In cases where plaintiffs claimed that market projections were inaccurate, the courts generally ruled in the defendants favor because, like product development expectations, "market projections are expectations about future events that by their nature are forward-looking and often optimistic," the report points out. "Market projections are therefore unlikely to be considered misleading unless they conflict with known information."

But in cases where companies have run into issues with quality controls and manufacturing processes, the courts refused to dismiss the cases when companies' forward-looking statements about potential issues were made after the companies had undisclosed discussions with regulators about their manufacturing issues.

Similarly, the courts remanded a lawsuit against New York-based Pfizer Inc. claiming that drugs it had acquired the rights to were linked to increased cardiovascular risks that the plaintiff claims the company failed to disclose to investors.

AN OUNCE OF PREVENTION

"In spite of the difficult time the plaintiffs are having, they're relentless and hammering at it," Kistenbroker said.

Two firms – The Rosen Law Firm and Pomerantz LLP – represented plaintiffs in more than half of the class action securities lawsuits filed against life sciences companies.

"Given the numbers from this and recent years' filings, there is no indication that the filing of securities claims against life sciences companies is going to slow down any time soon," the report concludes, noting that there were four class action securities claims filed against life sciences companies in the first week and a half of 2017.

"Given the volume of all of those cases, companies need to be careful," Jacobsen said.

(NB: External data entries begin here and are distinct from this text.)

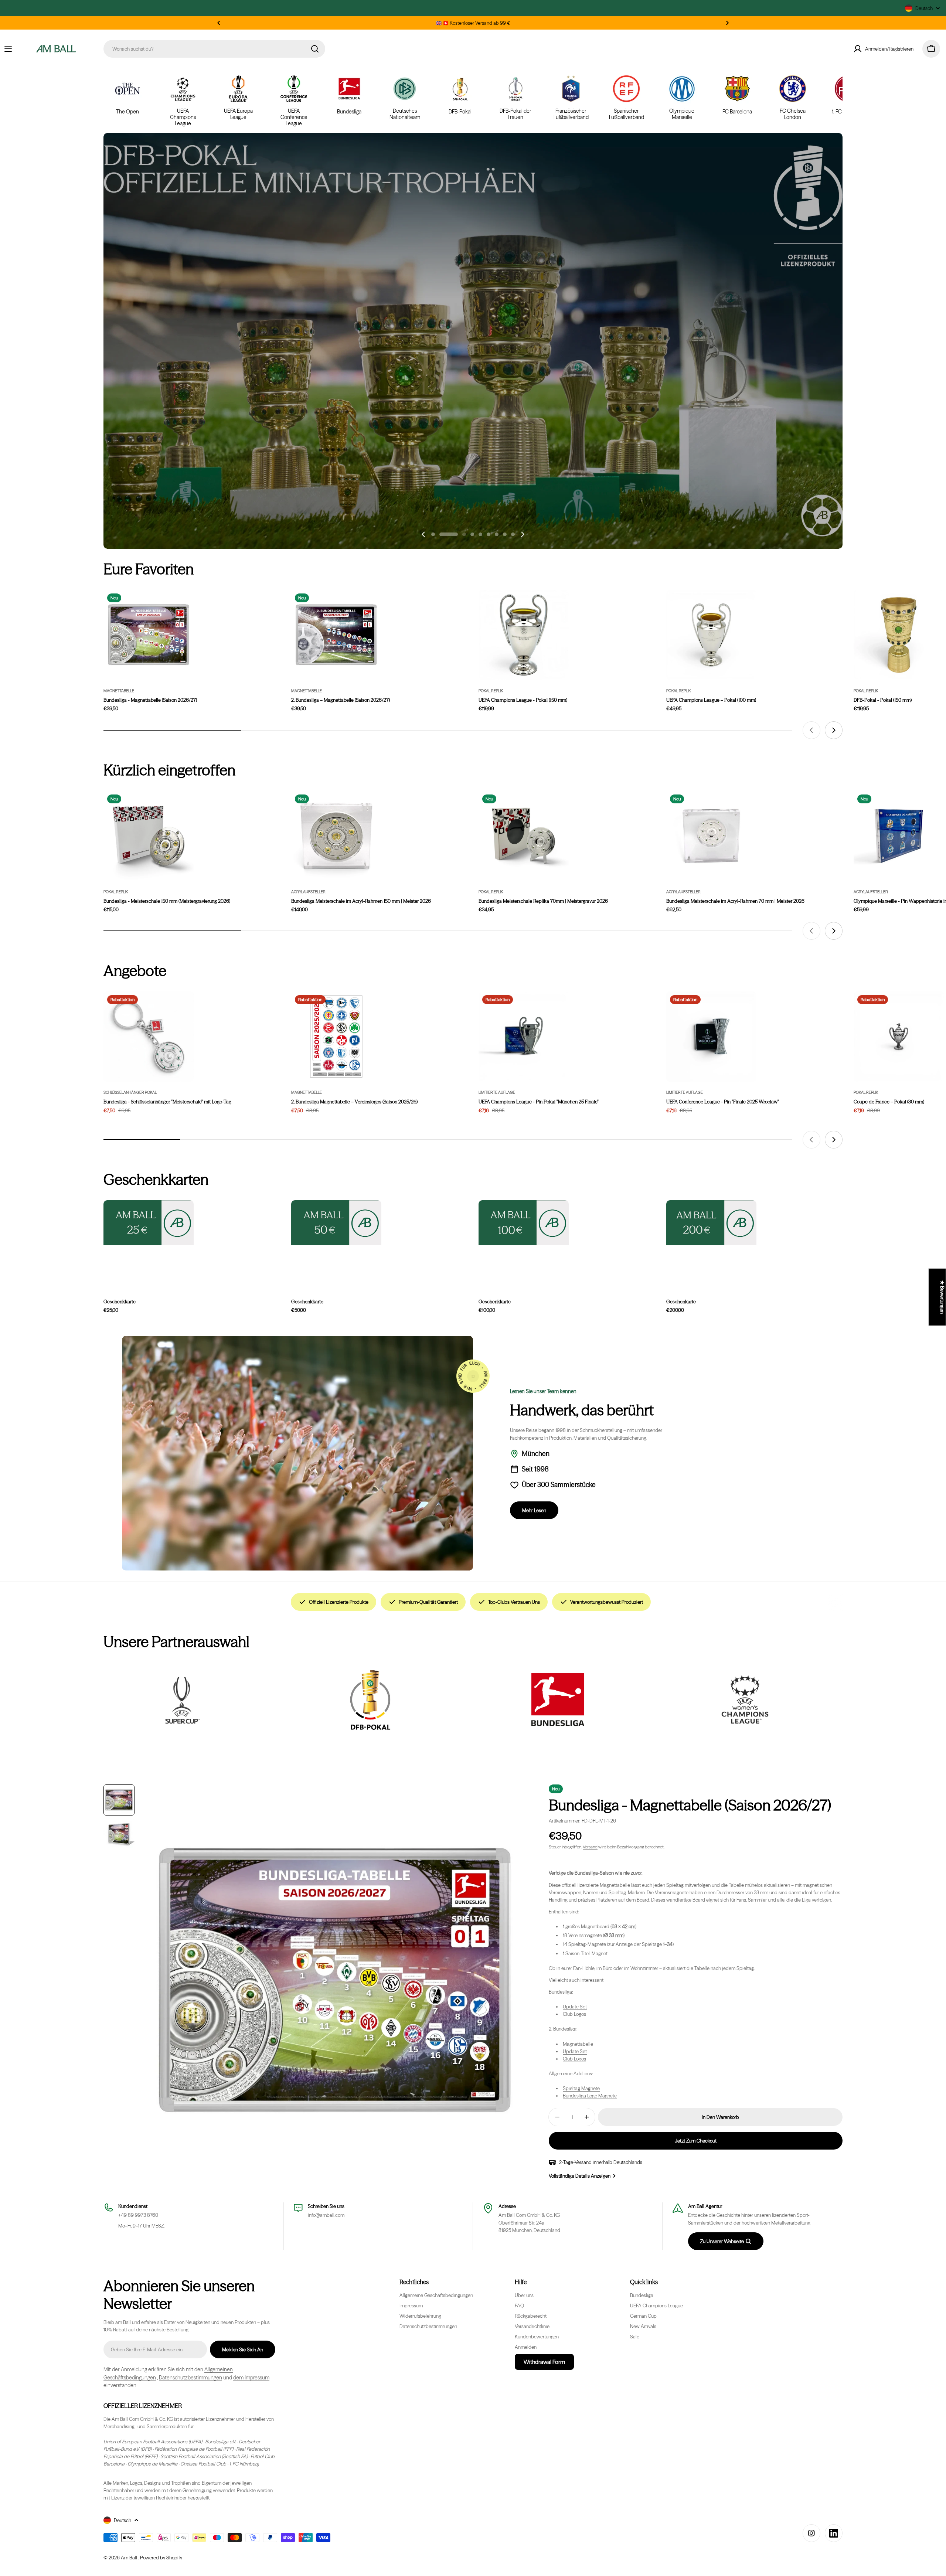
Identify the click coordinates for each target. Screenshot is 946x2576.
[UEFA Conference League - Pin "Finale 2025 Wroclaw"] (711, 1036)
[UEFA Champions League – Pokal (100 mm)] (711, 635)
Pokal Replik (491, 690)
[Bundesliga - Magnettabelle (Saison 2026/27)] (148, 635)
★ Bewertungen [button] (942, 1297)
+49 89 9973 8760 (138, 2215)
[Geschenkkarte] (148, 1223)
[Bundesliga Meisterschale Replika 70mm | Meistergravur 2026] (524, 836)
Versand (590, 1847)
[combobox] (214, 49)
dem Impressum (251, 2377)
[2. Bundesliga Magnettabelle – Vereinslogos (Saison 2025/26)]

The obvious way for companies to protect themselves is by disclosing risks as they're learned. "Any communication from the FDA could potentially be material for investors, as the FDA is the gateway in deciding whether the company's products receive approval," the report states. "So long as the company accurately conveys its processes and addresses potential risks head on, it is unlikely that the court will subsequently find liability."

"Where people get in trouble is when the information they have isn't completely consistent with what they're telling the public," Jacobsen said.

Companies can choose not to disclose certain information, but the report warns companies to "be aware that while incomplete statements do not create liability, such omissions must not make the actual statements misleading."

And while forward-looking disclosures can protect companies, they're useless when the risks the disclosures warn about are already happening. "When the allegedly forward-looking statements are in conflict with facts that the defendants have at the time they make the statements, however, there is a possibility that the statements will not be protected," the report concludes.